Your task:
Please lay out the rows as a two-column CSV with the columns "text" and "answer", starting at the line containing "Image resolution: width=1456 pixels, height=819 pixels. Find" and ending at the last row. Give one CSV line per row, with each field quoted, line breaks turned into spaces, and the pictures left out.

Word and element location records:

++++++++++++++++++++

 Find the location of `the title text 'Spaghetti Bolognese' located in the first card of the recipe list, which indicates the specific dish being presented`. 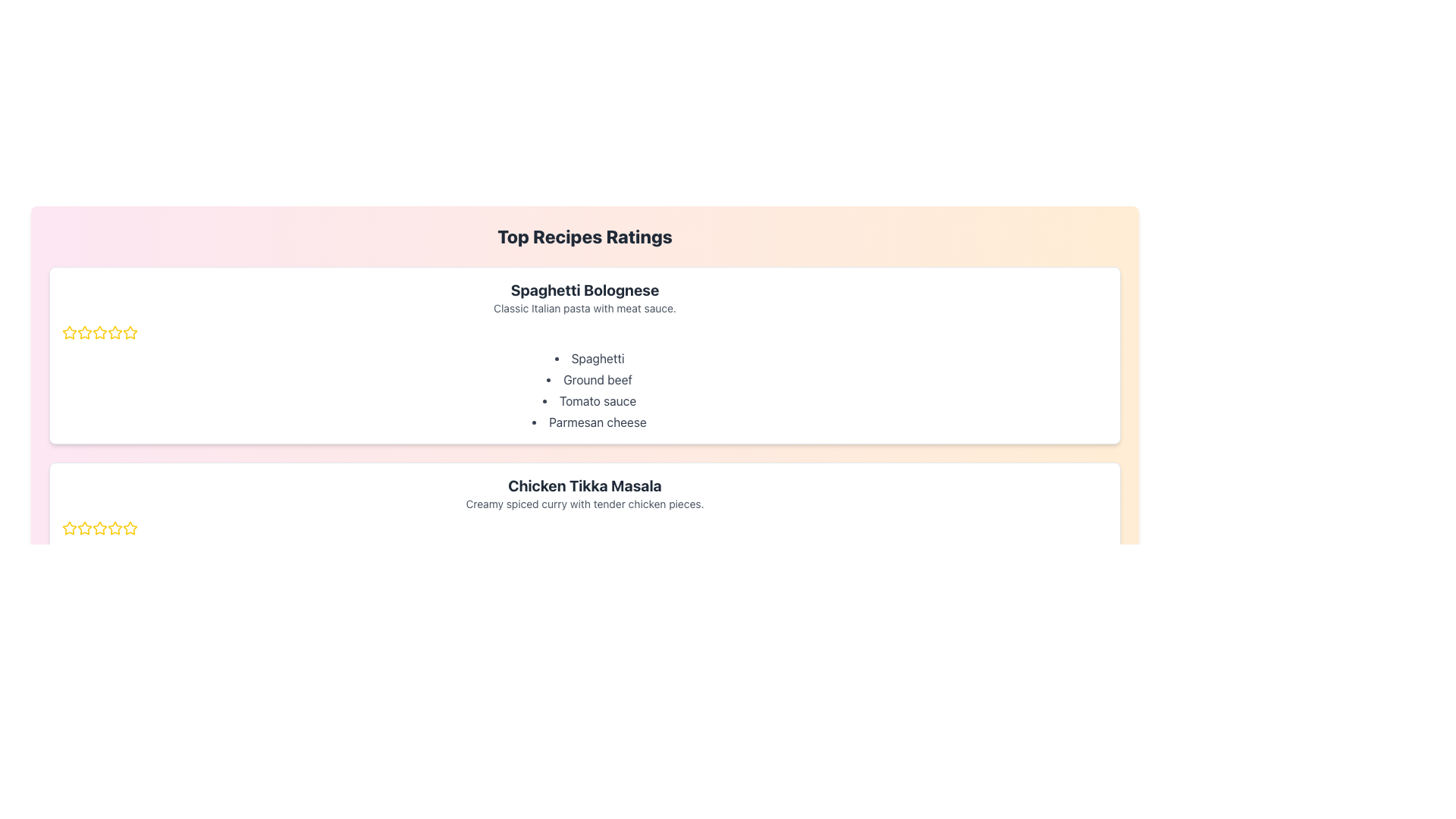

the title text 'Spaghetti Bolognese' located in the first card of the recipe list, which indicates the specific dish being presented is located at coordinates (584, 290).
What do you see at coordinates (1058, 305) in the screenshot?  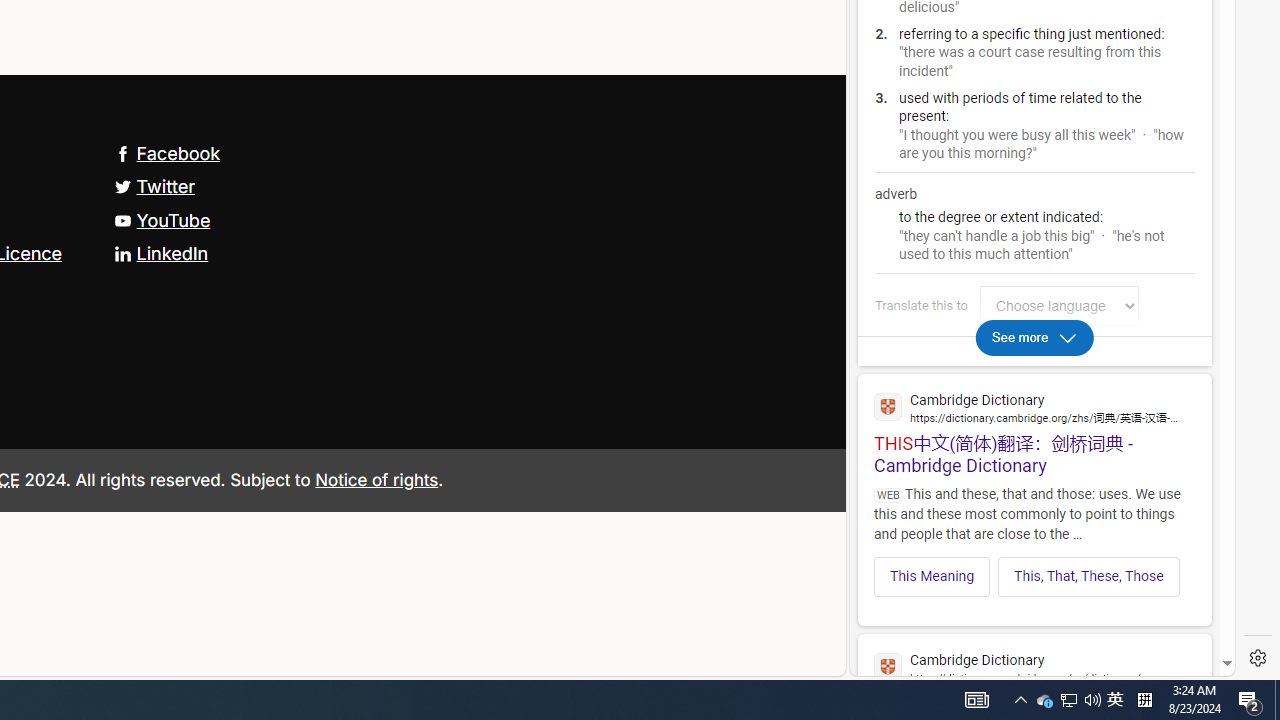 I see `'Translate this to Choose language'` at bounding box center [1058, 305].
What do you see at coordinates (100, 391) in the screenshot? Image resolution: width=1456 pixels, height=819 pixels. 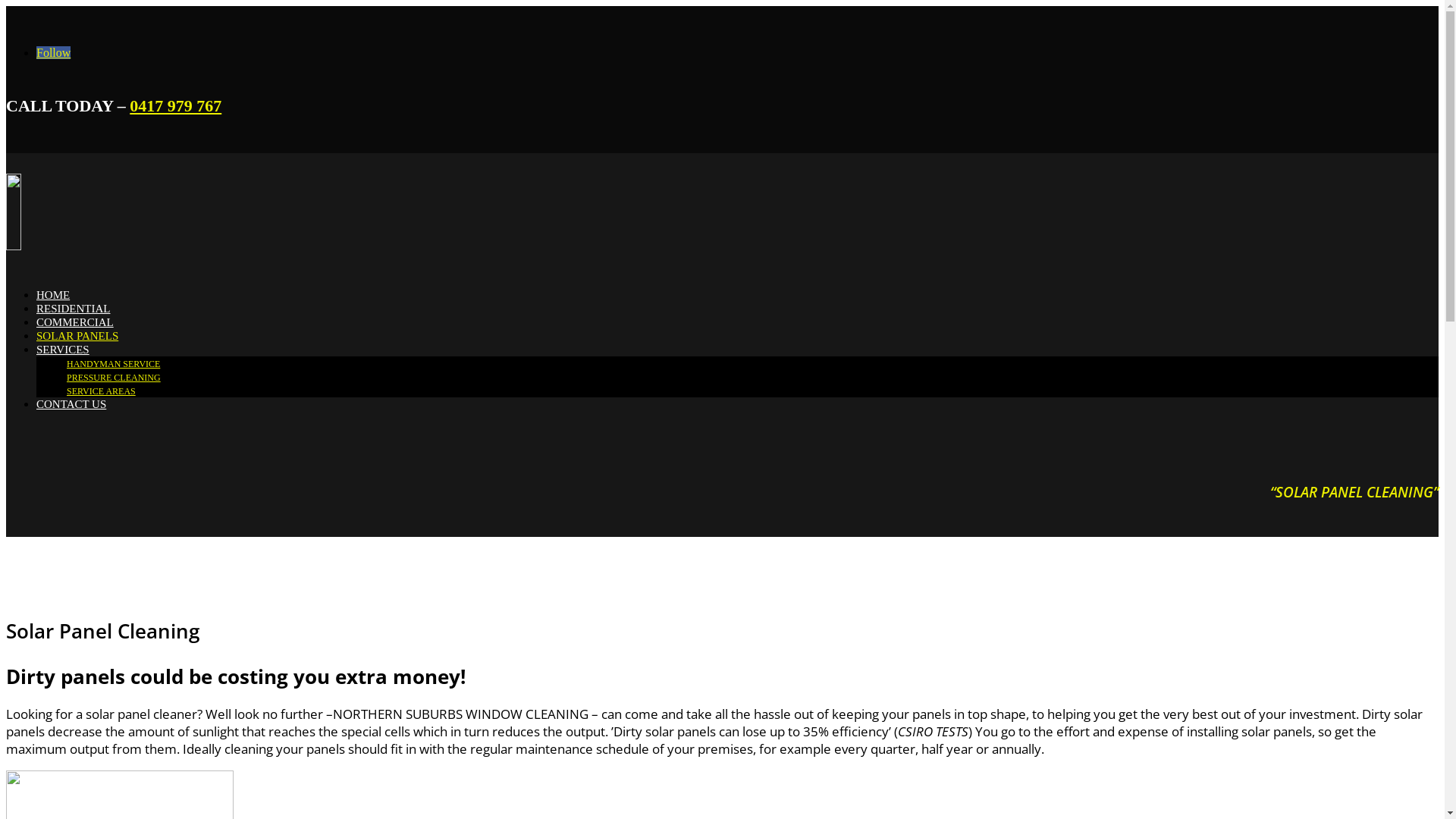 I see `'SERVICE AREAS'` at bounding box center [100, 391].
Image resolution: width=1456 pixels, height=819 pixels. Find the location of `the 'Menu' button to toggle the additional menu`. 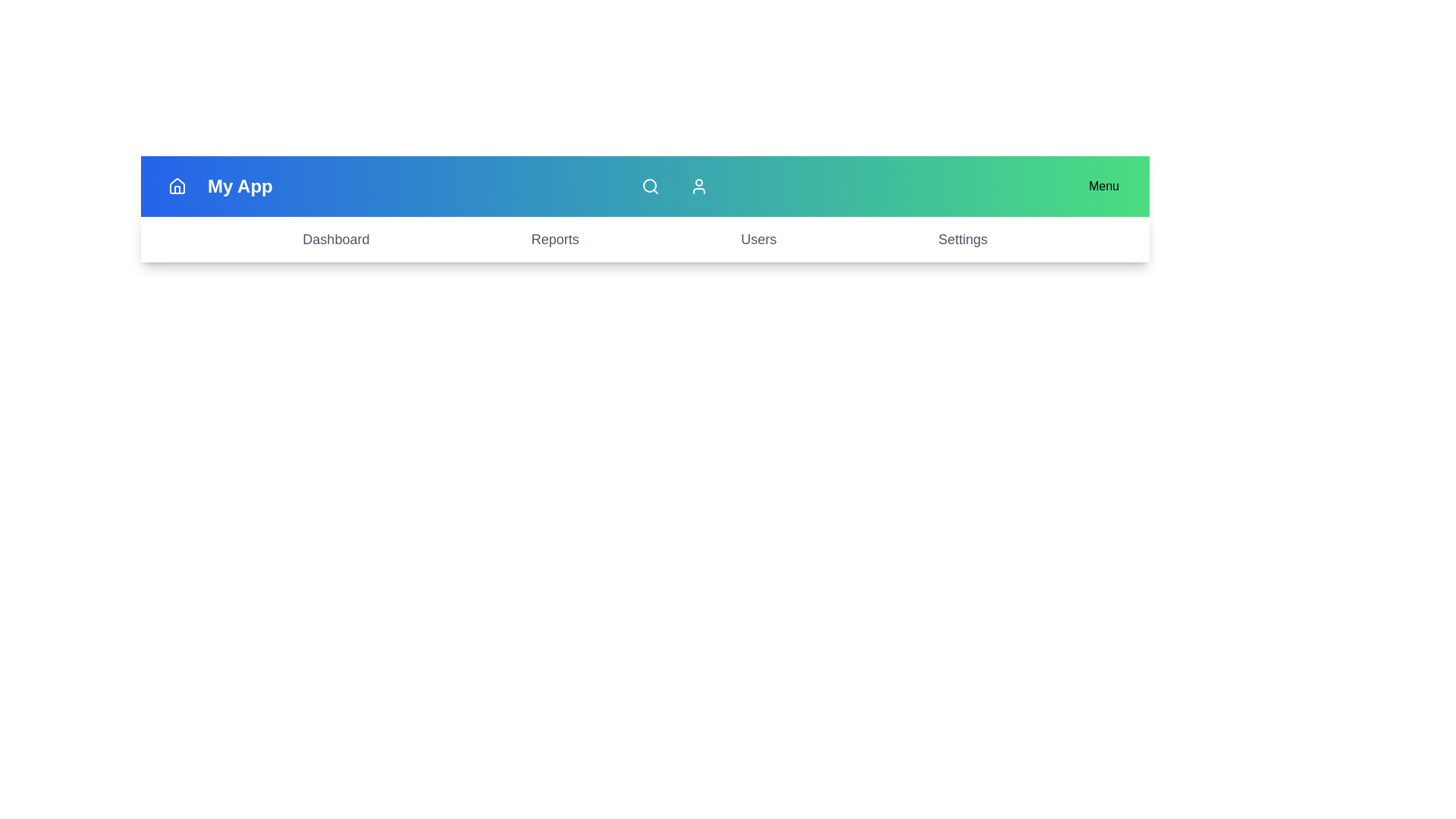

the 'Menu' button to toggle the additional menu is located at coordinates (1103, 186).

++++++++++++++++++++

Response:
text,answer
"Image resolution: width=1456 pixels, height=819 pixels. Find the location of `the 'Menu' button to toggle the additional menu`.","the 'Menu' button to toggle the additional menu is located at coordinates (1103, 186)."